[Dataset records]
_ _ _ _ _ _ _
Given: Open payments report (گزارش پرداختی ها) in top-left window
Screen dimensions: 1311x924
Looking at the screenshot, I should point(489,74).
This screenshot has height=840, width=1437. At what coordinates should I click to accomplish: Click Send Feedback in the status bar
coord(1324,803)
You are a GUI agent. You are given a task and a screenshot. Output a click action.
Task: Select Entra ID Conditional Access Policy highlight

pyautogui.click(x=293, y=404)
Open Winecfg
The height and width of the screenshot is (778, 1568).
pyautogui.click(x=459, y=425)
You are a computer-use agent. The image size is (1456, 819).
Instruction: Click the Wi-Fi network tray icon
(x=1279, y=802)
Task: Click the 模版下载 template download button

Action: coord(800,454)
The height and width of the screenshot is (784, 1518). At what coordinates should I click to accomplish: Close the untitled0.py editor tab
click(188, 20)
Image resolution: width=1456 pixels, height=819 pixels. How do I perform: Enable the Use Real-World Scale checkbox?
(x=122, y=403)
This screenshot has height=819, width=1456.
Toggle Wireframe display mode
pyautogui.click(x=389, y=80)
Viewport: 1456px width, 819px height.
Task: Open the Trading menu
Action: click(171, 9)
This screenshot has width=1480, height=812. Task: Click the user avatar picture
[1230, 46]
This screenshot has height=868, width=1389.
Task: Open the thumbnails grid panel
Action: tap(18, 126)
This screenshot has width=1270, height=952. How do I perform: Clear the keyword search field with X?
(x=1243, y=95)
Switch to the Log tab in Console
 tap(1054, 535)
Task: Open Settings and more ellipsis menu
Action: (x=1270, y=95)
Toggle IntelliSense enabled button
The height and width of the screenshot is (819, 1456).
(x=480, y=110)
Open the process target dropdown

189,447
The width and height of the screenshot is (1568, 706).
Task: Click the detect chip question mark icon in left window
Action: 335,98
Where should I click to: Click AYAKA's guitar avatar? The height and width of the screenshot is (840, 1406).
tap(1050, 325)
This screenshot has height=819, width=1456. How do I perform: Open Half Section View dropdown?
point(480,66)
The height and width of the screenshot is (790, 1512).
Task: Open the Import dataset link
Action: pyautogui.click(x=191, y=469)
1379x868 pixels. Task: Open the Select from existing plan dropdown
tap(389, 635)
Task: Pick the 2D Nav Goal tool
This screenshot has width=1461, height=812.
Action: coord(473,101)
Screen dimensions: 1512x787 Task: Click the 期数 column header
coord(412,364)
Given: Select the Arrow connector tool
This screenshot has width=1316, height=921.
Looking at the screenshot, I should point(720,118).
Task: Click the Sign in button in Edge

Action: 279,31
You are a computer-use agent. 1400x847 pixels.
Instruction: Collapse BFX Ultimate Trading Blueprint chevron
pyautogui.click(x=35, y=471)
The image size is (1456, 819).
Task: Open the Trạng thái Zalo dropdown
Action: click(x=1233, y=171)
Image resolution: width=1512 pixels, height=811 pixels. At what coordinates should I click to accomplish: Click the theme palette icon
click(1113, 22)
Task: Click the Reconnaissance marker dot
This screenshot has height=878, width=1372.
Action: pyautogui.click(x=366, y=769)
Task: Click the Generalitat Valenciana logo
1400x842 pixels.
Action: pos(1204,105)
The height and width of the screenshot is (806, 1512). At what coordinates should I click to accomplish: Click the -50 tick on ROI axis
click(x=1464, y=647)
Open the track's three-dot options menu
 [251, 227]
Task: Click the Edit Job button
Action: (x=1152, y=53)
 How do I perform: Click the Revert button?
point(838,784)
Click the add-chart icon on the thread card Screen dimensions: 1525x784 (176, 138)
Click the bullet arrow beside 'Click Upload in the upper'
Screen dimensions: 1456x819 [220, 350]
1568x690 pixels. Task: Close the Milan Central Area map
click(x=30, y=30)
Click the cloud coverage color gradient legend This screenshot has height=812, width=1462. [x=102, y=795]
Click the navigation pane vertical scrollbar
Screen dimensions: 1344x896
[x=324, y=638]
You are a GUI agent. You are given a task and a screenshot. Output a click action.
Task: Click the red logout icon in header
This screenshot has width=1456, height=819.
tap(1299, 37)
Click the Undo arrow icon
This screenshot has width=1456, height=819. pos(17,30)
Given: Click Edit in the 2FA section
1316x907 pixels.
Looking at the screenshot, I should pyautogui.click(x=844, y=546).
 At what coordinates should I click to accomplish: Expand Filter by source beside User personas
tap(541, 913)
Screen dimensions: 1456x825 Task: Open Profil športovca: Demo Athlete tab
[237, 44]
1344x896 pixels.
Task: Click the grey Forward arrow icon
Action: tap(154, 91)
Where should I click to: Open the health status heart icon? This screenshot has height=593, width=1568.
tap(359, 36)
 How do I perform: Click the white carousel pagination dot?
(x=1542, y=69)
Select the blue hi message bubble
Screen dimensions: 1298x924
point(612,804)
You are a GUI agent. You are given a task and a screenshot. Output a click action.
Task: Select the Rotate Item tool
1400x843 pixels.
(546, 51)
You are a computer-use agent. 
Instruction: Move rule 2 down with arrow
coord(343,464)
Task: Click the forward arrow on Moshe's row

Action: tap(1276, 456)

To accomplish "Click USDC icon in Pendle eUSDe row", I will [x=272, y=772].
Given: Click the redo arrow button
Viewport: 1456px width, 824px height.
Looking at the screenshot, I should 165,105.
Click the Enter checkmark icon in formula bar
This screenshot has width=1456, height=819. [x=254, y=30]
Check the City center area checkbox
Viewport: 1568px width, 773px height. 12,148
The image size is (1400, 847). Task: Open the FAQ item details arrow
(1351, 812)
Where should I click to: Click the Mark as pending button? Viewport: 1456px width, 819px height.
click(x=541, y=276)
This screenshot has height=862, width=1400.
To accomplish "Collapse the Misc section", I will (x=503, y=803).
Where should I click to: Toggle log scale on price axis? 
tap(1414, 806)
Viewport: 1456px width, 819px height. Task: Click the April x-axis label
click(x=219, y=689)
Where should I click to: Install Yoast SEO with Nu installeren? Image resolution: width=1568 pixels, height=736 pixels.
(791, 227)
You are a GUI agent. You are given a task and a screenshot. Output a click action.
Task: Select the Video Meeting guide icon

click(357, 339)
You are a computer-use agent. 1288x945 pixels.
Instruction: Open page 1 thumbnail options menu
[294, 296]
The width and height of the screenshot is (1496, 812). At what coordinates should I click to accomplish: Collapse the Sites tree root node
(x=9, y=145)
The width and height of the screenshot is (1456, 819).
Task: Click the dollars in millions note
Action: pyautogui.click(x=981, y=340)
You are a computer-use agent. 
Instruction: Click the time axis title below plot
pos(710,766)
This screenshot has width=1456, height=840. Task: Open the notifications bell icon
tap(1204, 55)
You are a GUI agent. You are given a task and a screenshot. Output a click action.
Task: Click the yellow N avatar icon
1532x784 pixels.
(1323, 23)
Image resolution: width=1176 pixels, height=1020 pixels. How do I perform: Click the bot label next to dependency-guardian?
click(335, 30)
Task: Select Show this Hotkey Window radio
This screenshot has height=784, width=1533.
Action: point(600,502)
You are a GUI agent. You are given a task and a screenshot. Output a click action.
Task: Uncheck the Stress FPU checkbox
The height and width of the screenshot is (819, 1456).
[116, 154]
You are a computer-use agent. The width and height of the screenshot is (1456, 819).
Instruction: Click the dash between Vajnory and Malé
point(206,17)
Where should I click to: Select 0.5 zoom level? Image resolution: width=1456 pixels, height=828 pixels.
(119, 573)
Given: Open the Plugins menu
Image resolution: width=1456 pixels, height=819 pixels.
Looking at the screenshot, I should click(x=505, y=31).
_ _ _ _ _ _ _
[Requirement]
Write out the lines above exactly, but only from the one containing "Instruction: Click the dash" through the last one.

[Solution to this task]
Instruction: Click the dash between Vajnory and Malé
point(206,17)
Where should I click to: Select 0.5 zoom level? Image resolution: width=1456 pixels, height=828 pixels.
(119, 573)
Given: Open the Plugins menu
Image resolution: width=1456 pixels, height=819 pixels.
Looking at the screenshot, I should click(x=505, y=31).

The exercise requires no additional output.